Should we shop with a shavasana mindset?

This work was made in order to explore the mindset of the fashion consumer, responding to research that shows that often people are making purchases to fulfill emotional rather than physical needs. These might include the need to feel ‘newness’, or perhaps to feel confident enough to fit in with a group of friends.

Yoga is a practice that supports a more mindful state of being – it exercises the body and ‘stills’ the mind. Could relating yoga practice to fashion textile research practice lead to new design insights?

At the end of a yoga practice, the teacher encourages the participants to lie down flat on the mat, and with the eyes closed, relax the body and mind for a few minutes to ‘seal the practice’. This is a prompt to be still, to be quiet, to notice how the body is feeling and to let the energy created from the movements to settle within the body.

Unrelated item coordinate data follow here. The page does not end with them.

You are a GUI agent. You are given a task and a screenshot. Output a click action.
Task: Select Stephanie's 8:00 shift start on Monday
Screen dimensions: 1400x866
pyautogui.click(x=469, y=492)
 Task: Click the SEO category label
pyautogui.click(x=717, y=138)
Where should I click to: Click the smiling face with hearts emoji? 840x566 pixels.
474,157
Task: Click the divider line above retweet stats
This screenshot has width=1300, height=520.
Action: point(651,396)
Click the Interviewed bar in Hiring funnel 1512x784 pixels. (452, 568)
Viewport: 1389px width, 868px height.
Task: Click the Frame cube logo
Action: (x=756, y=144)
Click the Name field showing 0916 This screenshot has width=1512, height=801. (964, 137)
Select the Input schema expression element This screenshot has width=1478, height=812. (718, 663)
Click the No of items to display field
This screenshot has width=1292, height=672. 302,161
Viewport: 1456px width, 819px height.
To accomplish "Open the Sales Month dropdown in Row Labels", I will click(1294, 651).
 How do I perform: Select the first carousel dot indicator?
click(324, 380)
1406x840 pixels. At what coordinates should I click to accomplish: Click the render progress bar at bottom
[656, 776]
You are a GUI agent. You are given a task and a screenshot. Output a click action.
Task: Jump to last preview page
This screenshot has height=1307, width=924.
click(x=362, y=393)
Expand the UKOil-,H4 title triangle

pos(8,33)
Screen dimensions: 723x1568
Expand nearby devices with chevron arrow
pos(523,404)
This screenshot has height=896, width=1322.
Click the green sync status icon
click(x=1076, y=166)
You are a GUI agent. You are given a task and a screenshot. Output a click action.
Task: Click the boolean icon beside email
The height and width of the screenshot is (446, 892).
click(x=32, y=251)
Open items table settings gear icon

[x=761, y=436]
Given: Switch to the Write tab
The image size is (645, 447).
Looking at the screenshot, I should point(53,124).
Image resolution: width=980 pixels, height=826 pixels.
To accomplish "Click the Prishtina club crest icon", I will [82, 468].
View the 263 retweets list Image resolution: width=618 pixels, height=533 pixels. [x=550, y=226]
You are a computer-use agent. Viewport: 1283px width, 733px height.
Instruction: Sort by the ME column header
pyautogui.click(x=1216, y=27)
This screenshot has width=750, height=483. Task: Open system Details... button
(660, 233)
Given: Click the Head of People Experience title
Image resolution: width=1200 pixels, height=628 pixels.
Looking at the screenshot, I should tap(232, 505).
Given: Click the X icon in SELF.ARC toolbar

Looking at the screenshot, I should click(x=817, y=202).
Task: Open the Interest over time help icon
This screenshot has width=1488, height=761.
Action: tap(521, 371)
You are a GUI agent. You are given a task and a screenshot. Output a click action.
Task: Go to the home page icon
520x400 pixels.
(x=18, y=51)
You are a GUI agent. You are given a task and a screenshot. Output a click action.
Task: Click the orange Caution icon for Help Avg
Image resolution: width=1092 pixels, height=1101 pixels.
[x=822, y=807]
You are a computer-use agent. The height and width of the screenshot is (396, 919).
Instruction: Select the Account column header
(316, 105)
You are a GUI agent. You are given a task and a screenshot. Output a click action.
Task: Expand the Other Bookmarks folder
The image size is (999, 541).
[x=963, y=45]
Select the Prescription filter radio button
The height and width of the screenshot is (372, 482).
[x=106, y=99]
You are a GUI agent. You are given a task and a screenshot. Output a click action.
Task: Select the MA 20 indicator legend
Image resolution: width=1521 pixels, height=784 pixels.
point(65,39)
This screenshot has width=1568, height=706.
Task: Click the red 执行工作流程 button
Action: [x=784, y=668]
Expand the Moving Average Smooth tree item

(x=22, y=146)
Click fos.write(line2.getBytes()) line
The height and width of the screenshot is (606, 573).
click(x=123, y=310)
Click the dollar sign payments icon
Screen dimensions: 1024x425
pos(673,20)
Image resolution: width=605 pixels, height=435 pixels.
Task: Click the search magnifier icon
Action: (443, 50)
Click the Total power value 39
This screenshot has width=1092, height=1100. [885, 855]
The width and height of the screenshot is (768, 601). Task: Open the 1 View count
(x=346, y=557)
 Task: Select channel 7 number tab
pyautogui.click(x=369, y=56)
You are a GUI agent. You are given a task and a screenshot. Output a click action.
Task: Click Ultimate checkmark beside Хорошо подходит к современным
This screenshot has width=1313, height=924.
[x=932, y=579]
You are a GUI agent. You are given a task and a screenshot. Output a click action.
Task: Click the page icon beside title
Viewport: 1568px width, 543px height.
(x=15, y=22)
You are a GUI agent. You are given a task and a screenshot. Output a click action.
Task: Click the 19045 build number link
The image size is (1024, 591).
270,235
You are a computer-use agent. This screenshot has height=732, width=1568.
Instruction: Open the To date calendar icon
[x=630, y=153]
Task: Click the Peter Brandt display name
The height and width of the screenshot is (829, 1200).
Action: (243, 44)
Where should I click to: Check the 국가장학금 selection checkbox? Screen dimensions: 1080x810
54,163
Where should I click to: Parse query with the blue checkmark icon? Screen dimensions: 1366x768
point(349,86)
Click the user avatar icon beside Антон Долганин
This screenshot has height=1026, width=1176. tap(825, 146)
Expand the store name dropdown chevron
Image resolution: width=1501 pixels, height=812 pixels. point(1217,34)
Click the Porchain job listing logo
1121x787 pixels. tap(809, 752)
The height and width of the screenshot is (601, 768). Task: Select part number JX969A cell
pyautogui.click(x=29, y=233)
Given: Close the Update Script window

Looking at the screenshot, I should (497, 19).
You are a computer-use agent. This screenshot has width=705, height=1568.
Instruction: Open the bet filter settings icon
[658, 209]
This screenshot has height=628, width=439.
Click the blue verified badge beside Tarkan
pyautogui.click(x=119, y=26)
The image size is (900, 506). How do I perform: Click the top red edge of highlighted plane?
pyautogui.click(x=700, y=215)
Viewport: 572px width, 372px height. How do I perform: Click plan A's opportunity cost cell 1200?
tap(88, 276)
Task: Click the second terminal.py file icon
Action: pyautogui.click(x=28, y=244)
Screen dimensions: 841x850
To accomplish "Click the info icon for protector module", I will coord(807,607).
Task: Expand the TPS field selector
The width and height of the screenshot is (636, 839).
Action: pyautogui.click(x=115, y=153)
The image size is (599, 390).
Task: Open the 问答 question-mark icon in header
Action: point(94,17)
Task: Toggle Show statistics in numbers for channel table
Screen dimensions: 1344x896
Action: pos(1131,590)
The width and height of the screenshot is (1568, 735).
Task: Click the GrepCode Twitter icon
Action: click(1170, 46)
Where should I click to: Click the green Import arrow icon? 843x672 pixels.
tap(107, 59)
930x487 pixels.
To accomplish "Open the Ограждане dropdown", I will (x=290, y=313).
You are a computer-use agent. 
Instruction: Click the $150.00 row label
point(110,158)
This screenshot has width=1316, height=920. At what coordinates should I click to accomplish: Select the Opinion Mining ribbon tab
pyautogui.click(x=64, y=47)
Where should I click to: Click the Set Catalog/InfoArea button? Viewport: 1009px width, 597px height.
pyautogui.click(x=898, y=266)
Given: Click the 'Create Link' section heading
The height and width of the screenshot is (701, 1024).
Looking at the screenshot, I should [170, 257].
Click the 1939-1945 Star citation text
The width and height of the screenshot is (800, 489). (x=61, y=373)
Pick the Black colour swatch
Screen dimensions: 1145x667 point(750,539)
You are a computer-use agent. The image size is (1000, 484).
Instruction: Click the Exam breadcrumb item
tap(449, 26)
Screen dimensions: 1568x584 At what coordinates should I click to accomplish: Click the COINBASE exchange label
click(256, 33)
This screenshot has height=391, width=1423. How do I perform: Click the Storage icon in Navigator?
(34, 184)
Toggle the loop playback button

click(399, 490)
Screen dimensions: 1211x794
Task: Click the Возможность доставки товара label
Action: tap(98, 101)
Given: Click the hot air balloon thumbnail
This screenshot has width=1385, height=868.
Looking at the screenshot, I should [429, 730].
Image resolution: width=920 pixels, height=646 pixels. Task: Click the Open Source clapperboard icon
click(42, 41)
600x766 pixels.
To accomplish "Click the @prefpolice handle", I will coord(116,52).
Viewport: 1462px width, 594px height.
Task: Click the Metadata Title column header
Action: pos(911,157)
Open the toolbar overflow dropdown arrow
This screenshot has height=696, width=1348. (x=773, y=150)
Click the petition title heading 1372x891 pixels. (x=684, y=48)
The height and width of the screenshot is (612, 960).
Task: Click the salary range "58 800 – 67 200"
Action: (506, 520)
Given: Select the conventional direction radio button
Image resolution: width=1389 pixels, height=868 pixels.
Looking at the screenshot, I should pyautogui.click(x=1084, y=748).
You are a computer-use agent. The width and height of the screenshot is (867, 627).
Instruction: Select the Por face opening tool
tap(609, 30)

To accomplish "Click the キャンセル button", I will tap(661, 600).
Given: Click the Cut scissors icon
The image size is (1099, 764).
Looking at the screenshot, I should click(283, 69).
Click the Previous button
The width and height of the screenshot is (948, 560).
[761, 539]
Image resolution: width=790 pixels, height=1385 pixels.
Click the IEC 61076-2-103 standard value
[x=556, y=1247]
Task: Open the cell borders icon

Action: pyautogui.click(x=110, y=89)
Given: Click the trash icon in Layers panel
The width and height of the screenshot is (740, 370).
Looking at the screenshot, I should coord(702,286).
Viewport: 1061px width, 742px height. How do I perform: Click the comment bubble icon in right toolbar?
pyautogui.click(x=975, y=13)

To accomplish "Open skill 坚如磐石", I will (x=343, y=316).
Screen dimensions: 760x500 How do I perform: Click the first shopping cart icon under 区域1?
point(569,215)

Often, whilst learning the practice, it is common to feel the need to jump up and finish the class, to get back to work, or to get home. Does this essential pose at the end of the practice represent something about the consumers restless mindset? Should we seek to foster a shavasana shopping mindset?

Becky Earley, in collaboration with Bridget Harvey, explored print design and mark-making with the body through a gallery-based yoga session, directed by Dr Clara Vuletich via Skype in Sydney Australia. It was part of the Cultures of Resilience project, led by Ezio Manzini and Jeremy Till at UAL (2015 - 2016).